On a recent trip to Europe we explored an area in southern France loaded with prehistoric cave paintings before venturing into Spain to visit the Guggenheim Museum of Contemporary Art in Bilbao. In this two-part blog, I’ll share the unique experience of exploring art produced by equal talents at the opposite ends of time.
Dordogne’s Vézère Valley & Mankind’s Earliest Works
Some of the earliest known artwork created by man can be found in Dordogne’s Vézère Valley in southern France. These caves are about 2.5 hours east of Bordeaux. The drive between Bordeaux and this extraordinary valley is filled with gorgeous rolling hills, vineyards, orchards, impressive chateaus and quaint little towns. You can’t help but notice the atmosphere and light that gives the scenery a warm glow along the way. I’ve noticed this light on previous trips to France and imagine it is the same light that inspired the Impressionist painters…now back to the caves.
Coming around the curve into the Vézère Valley you are suddenly met with bluffs and large stone cliffs hanging out over the narrow curving road. The valley has a river running through the center, which attracts animals, and the cliffs provide natural protection. Because of this exceptional habitat, the Vézère Valley is an area that has been estimated to have been occupied continuously by man since 14,000 BC.
As the drive continues, it only becomes more beautiful. The observer will notice what appears to be doors and windows cut high up in the walls of the cliffs. The deeper into the valley you go the more frequent the openings appear with the additions of what seem to be notches and horizontal lines. I asked about these markings in the cliffs and was told that they are remnants of life in the Middle Ages. The notches were beam holders, and the lines were cut to function as guttering systems above the rooflines.
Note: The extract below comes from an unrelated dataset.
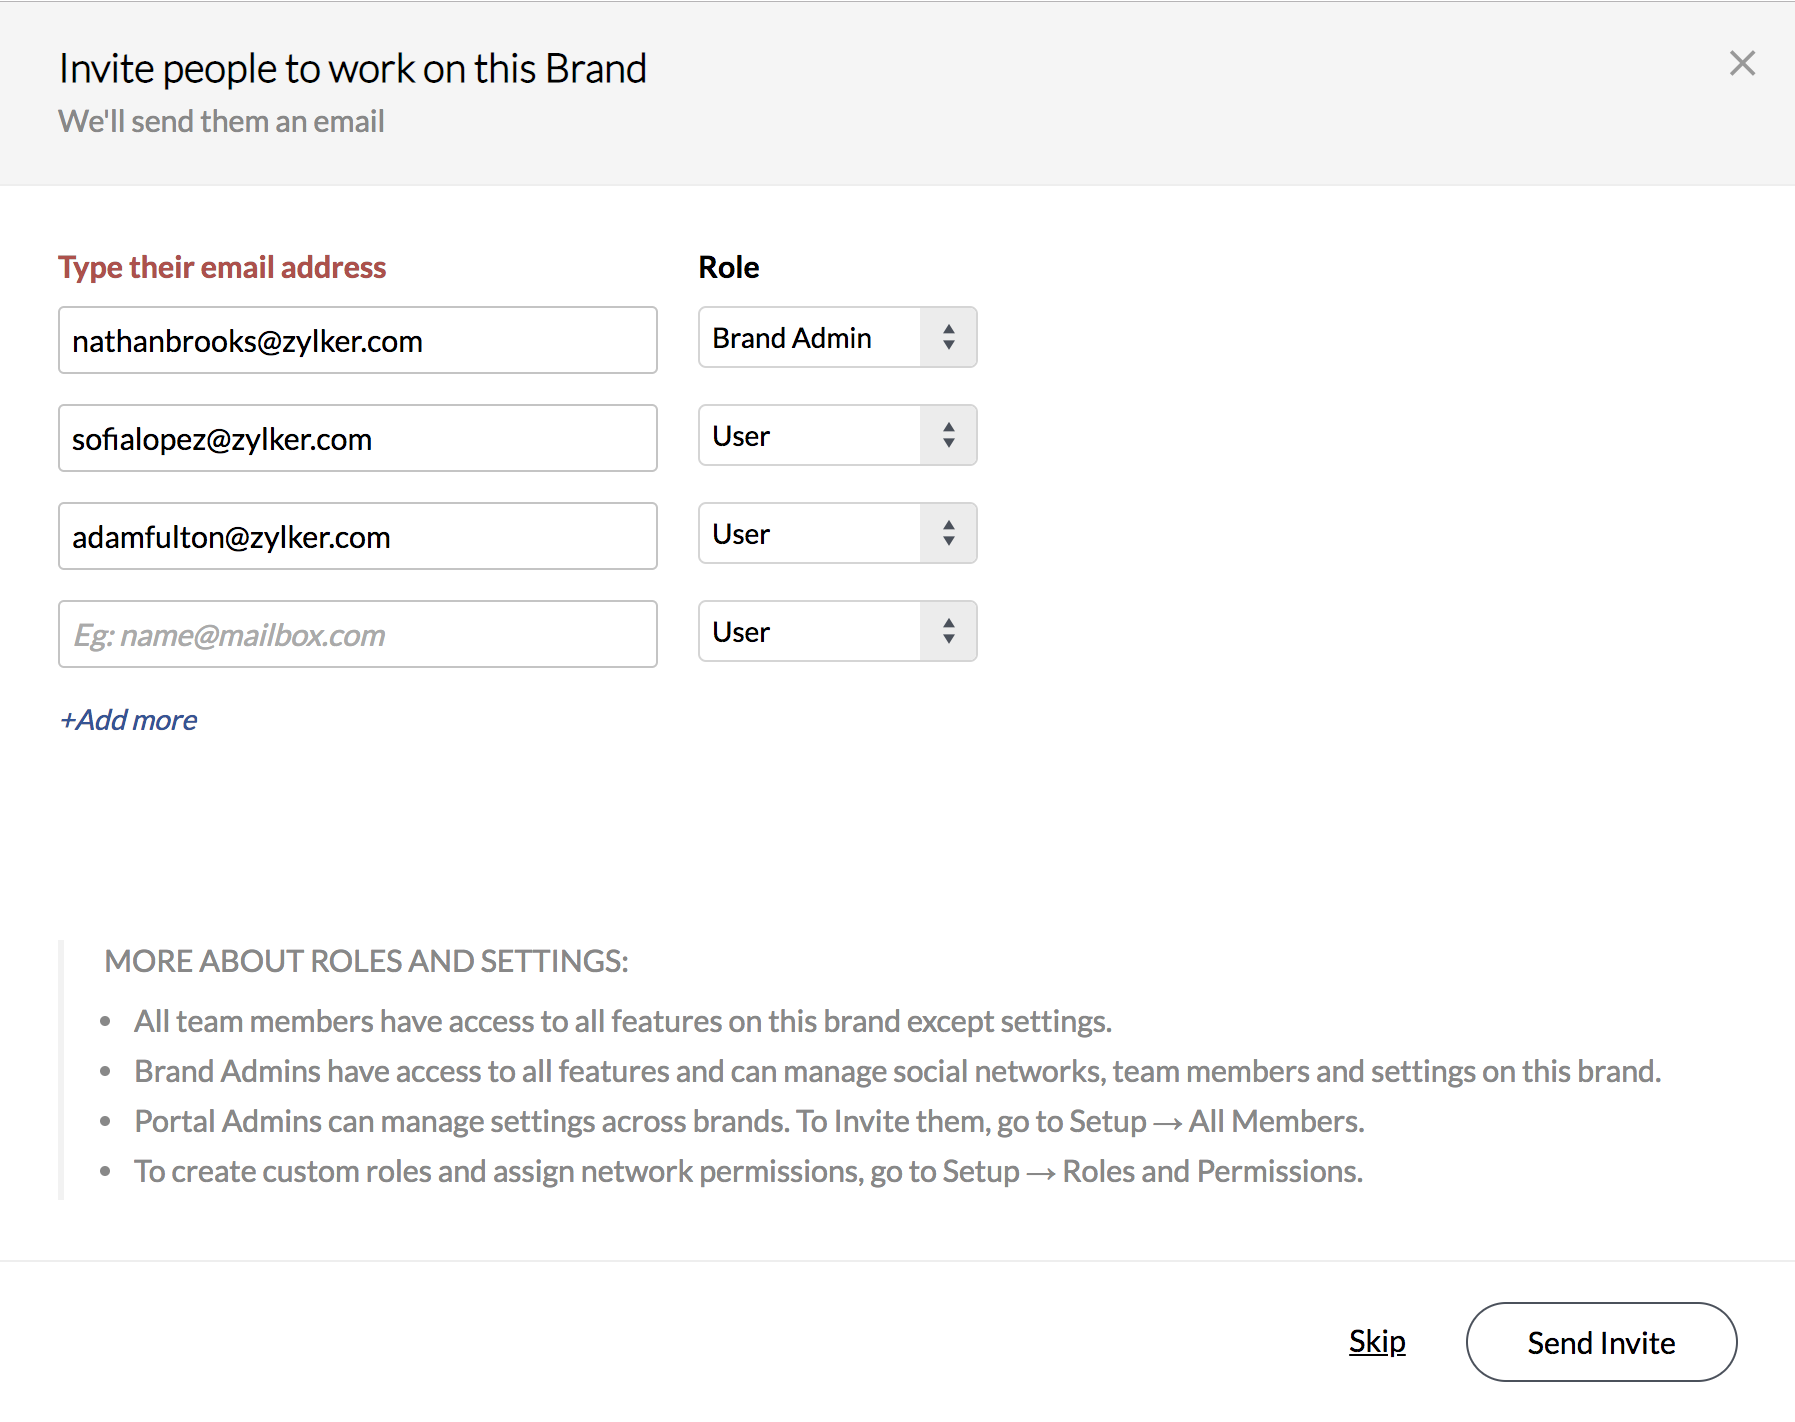Viewport: 1795px width, 1422px height.
Task: Click the up-down arrows beside adamfulton's role
Action: tap(948, 534)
The Prehistoric Beauty of the Lascaux Cave Paintings
While the Lascaux cave paintings are the most famous in the world, it is no longer possible to see the actual handiwork of these Ice Age artists. The Lascaux cave became a popular tourist site after World War II. It had to be sealed off to the public in 1963 because visitors created carbon dioxide and humidity that would damage the paintings. For that reason, in addition to Lascaux, we also chose to visit the smaller cave sites where authentic paintings and etchings are still accessible to see first hand. Seeing original art and not reproductions is important to me because I believe as artists we impart our personal energy on to our canvases…. and in this case on to the cave walls. Experiencing the energy of my prehistoric foremothers was awe-inspiring!
Grotte de Font-de-Gaume
Grotte de Font-de-Gaume is the only cave in France with original colored paintings that can still be seen by the public. The paintings were done using pulverized iron oxide (red), manganese (black) and ochre (yellow) mixed with animal fats as an art medium. Because the animal fat was used in this cave, carbon dating could be done to estimate the age of the artwork at 14,000 years old. The paintings in the Lascaux caves were done with these same minerals, but water must have been used as the art medium so carbon dating could not be done. For this reason the exact time they were created cannot be determined, but it is guessed that the Lascaux artwork is 15,000-20,000 years old.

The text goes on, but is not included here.